How do you check your solutions to a system of equations using the substitution method?

Answer 1

Hint: If you find out the solution for any system of equations, that means that the solution should satisfy all the equations used to find the result. If they satisfy then your result is correct, if not then it is wrong.

Complete step by step solution:
Whenever we solve a system of equations, we get a set of solutions. Now one needs to understand that the result is found using those equations only so the result when put in those equations, the full equation must satisfy.
Let us consider the simplest set of equations and verify the same.
$\
  x + y = 2 \\
  x - y = 0 \\
\ $
When we solve this set, the result we get will be $x = 1$ and $y = 1$. So, if we substitute the values of x and y in both the equations, let’s see what happens.
$\
  x + y = 2 \\
  1 + 1 = 2 \\
  2 = 2 \\
  x - y = 0 \\
  1 - 1 = 0 \\
  0 = 0 \\
\ $
When substituting the value of the result, we get a satisfying equation.
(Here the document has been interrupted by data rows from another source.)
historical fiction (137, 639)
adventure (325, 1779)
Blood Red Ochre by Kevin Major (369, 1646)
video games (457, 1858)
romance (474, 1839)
Now, suppose we found a wrong result, say $x = 2$ and $y = 3$. Now according to the substitution method, the result must dissatisfy the equations.
$\
  x + y = 2 \\
  2 + 3 = 2 \\
  5 = 2..............\left( i \right) \\
  x - y = 0 \\
  2 - 3 = 0 \\
   - 1 = 0..............\left( {ii} \right) \\
\ $
In both cases (i) and (ii), we get illogical results which signify that the solutions were wrong. As we know, the result of a pair of linear equations has only one result and as such, put any other value of x and y in the equation and you will end up with some of the other illogical equations.
This method is effective on all types of equations, be it quadratic or equations of any other higher degree. In fact, this is the method that is most effective in checking if the results are correct or not.

Note:
If one of the equations satisfies with the result and others don’t, then the result is still wrong and as such, only when all the equations satisfy with the result, can we say that we have the correct result. In the case of the above equation, put any value of x and y where $x = y$, the second equation will satisfy but the first will not and so it is wrong except when $x = 1,y = 1$.